* [What you will do]:
The number needed is how many lines of the data hold the string "computer". Give that number and nothing more.
─── Input records ───
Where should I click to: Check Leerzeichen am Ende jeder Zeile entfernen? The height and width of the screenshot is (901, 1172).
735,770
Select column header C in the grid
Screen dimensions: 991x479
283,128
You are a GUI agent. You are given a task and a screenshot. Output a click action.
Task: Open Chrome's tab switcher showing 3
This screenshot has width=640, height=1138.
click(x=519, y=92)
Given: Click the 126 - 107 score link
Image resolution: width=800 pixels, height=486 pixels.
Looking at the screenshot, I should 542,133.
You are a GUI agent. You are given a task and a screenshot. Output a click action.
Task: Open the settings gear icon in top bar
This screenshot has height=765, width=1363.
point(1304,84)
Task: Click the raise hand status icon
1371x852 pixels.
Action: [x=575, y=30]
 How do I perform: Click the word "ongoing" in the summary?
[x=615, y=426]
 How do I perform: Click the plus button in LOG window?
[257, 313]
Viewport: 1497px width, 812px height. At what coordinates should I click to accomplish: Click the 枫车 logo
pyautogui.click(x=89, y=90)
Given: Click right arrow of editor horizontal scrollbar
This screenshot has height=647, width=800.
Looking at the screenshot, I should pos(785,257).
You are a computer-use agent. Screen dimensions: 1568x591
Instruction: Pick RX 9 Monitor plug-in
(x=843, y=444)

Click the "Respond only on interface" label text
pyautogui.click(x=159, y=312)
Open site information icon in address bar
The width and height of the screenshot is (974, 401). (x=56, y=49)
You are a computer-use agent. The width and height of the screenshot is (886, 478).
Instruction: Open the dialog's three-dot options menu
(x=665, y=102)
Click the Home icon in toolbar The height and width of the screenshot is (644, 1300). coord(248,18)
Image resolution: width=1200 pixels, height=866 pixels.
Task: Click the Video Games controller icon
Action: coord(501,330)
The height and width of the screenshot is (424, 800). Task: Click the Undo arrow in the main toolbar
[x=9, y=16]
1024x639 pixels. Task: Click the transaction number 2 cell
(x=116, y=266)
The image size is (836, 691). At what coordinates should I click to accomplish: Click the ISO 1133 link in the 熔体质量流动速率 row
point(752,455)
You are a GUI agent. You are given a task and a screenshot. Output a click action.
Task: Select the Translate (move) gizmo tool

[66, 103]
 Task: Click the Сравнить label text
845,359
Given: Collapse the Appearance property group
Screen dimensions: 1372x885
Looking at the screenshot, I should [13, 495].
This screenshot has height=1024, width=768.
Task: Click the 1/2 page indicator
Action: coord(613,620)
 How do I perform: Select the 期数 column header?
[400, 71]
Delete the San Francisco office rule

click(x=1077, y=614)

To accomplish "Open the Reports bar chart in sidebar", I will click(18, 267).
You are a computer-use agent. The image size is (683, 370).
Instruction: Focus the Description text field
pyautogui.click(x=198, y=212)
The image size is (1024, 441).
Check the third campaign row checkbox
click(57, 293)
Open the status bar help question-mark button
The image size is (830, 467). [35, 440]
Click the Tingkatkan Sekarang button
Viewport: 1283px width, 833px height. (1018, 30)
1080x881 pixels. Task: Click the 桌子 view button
───
* [Answer space]:
3